Lo comenté al desayuno y me dijeron que siempre era así. Los gritos siempre se escuchaban de noche. Un escalofrío me recorrió el cuerpo al pensar que mañana ella podría ser un número más en la larga lista de mujeres asesinadas por cuestión de género en México: un número incierto, de hecho, porque las autoridades no se atreven a contar, no quieren contar. Porque se les vendría un balde de sangre encima.

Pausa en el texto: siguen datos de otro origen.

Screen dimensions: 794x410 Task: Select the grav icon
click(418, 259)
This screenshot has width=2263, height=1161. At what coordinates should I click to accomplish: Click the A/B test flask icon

Viví esto durante mis últimos días en México, luego del segundo terremoto y del asesinato de Mara, la joven de 19 años que, pensando que estaría más segura, subió a un taxi de Cabify para llegar desde la discoteque de Cholula, Puebla, hasta su casa. Al quedarse dormida en el auto quedó a merced de un hombre (como ese otro hombre) que pensó que violarla a metros de su casa en un motel no era suficiente, y la mató, dejándola luego envuelta en una sábana en una barranca.
Yo me pregunto quién es tan absurdamente descuidado de dejar la ropa, los objetos personales de la víctima y los rastros de sangre en su propia casa, y envolverla muerta después con la misma sábana del hotel donde estuvo. Dejarla tirada ahí, llena de huellas y rastros de ADN. Me respondo: sólo alguien que no teme a la justicia. Y no es de extrañar, porque la justicia no escucha el grito de miles de mujeres que son asesinadas cada año en México.
Las cifras son escalofriantes. Pero pareciera que en el país es tema añejo o repetitivo para algunos, sabroso para los medios. A mí se me aprieta el corazón al saber que cada día son asesinadas siete mujeres, según contabiliza la ONU, o al pensar que en entre 2007 y 2016 fueron asesinadas 22 mil 482 mujeres en los 32 Estados, como revela el Instituto Nacional de Estadística y Geografía. Es decir, se mata a una mujer cada 4 horas. Y el tema es que estas cifras no son del todo confiables y podrían ser muchas mujeres más.
En México prefieren desaparecerte, violarte y matarte antes que dejarte viva. Sólo en los primeros siete meses de 2017 el Registro Nacional de Datos de Personas Extraviadas o Desaparecidas consigna 260 casos de mujeres desaparecidas. Ya no recuerdo tantos nombres de chicas que he visto en Facebook buscadas por sus familiares o amigos/as. ¡Y cada vez son más! Entre 2012 y 2016 el aumento de denuncias fue de un 51%, pasando de 3.271 a 4.951 casos. Y es que la cuestión aquí es la impunidad, pues según el Observatorio Ciudadano Nacional del Feminicidio el 60% de estos casos quedan sin culpables.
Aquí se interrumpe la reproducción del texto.